Райхенштрассе уже 600 лет!!! Улица эта парадная и топая вдоль домов, отштукатуренных в веселенькие и пастельные тона, обилием выбеленных деталей превращенных в посыпанные сахарной пудрой монпансьешки, (посмотрите какой красавчик, пусть и сняла я его как-то кривовато)
мы тоже становились веселее и веселее, хотя, по идее, пора бы было уже подустать.
В нижних этажах находились магазины и кафе. Первые уже закрылись, вторые стояли почему-то пустыми. Вышли мы к редкой по антуражности и красоте Рыночной площади, украшенной с одной стороны Рыночным фонтаном, незатейливое название,
а с другой горчичного цвета ратушей, чтобы никто не сомневался и не забывал, что не хлебом единым зарабатывается нынешнее благосостояние Баутцена.

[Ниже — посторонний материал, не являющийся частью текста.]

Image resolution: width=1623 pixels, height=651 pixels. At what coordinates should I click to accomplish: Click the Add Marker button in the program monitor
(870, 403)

Рыночную площадь окружают старинные, но выхоленные реставрациями дома, и не устану повторять, что нет в этом деле немцам равных. Некоторые дома номят имена собственные: «Золотой орел», там раньше был трактир, «Полотенце» — самый маленький дом города, в котором сейчас гест на целых 2 комнаты. А есть еще «Календарь»: в нем 4 этажа — времена года, 12 каминных труб — месяцы, 52 комнаты — недели и 365 окон. Прикольно, правда!
В доме этом, как в самом роскошном в городе, останавливались наши Петр и Александр Первые, их Фридрих Великий и Август Сильный национальную принадлежность которого определить сложно.

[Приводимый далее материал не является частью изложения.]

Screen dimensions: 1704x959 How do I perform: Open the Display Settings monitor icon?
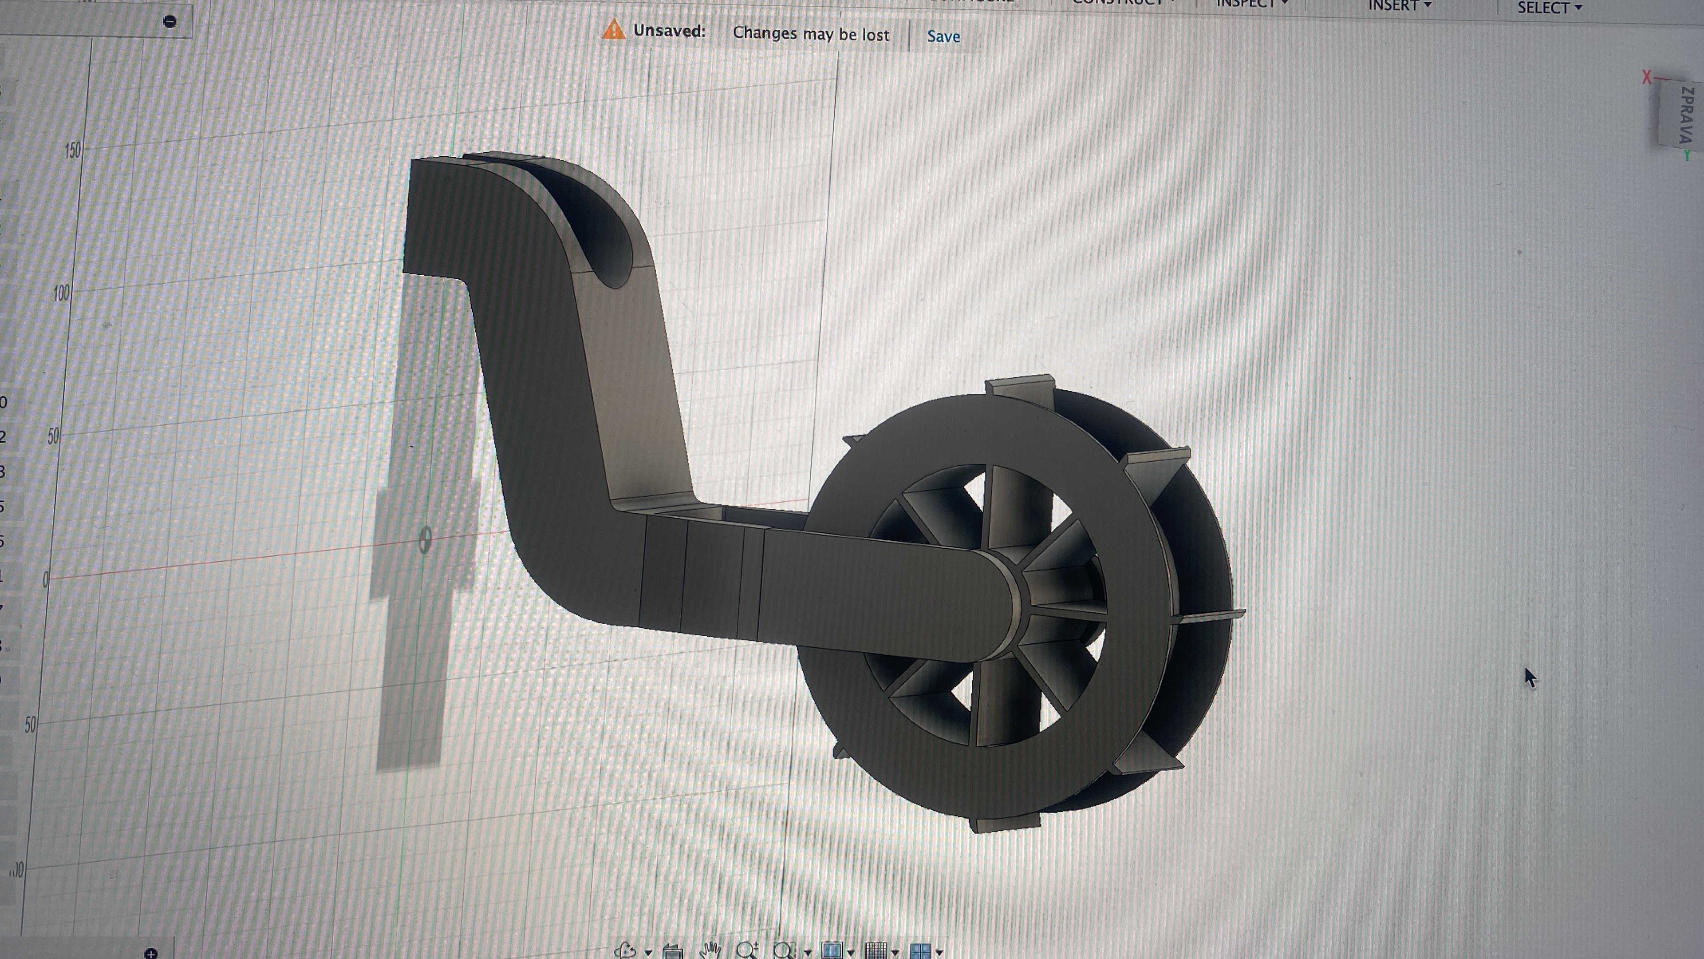click(x=831, y=951)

А наша с вами экскурсия по Баутцену подходит к концу. Осталось дойти до собора св. Петра, чья 85-ти метровая башня видна из разных концов города. Собор повторил городскую судьбу и все его внутреннее убранство можно не ошибясь, отнести к периоду после 1634 года. Хотя первоначальный храм тут отстроили в ещё в конце позапрошлого тысячелетия(992 год). Наверное конца света ждали). А уж последующие перестройки относятся к концу XII — началу XIII веков.
Но самое интересное, для меня по крайней мере, что церковь эта — общая. В ней одновременно ведут службу протестанты и католики. Первые в правом нёфе, вторые — в хорах. Раньше их разделяла металличекая решетка в 4 метра, благо высота потолка позволяет, а с 1956 года только невысокая баллюстрада. Все-таки толерантность и гуманизм порой приобретают осязаемый смысл.
В соборе множество ценностей: орган 1642 года, ренессансный деревянный алтарь 1644, барочный алтарь «Передача ключей святому Петру» , и деревянное распятие в натуральную величину резчика Бальтазара Пермозера — автора Дрезденского Цвингера. Но как вы понимаете — это только теория. Увы, на практике мы этого не увидели, т. к. все двери в собор, даже такие роскошные были на сегодня уже закрыты.
Самую же красоту, причем всю целиком, когда башни можно посчитать по головам и назвать поименно, вы можете сфотографировать с того нового моста, который несомненно имеет имя собственное, но перетекает он в улицу Клары Цеткин. Что это — наследие коммунистического прошлого или еще одно чувство немецкой вины?
Картина захватывающая. Еще и небо стало выдавать последние аккорды в виде косых лучей. И выразить свои чувства можно было лишь банальностью типа: «Меня охватило беспричинное счастье!». Хотя с таким пейзажем причина — ясна и очевидна и всем затертым фразам прощаются их грехи и возвращается девственность. И да: вечер был волшебным и счастье было причинно-беспричинным.
А потом, по дороге обратно мы становились частью наступающей ночи, когда последние лучи сумерек превращают пейзаж в густые вечерние тени. Робкие наброски заката были как будто рассветом наоборот.
Откуда-то из грубины к нам доверчиво пошли круглобокие кони, то-ли ожидая морковки, то-ли вечерней ласки. И только грустный маленький пони остался щипать свой зеленый ужин, боясь, наверное, конкуренции.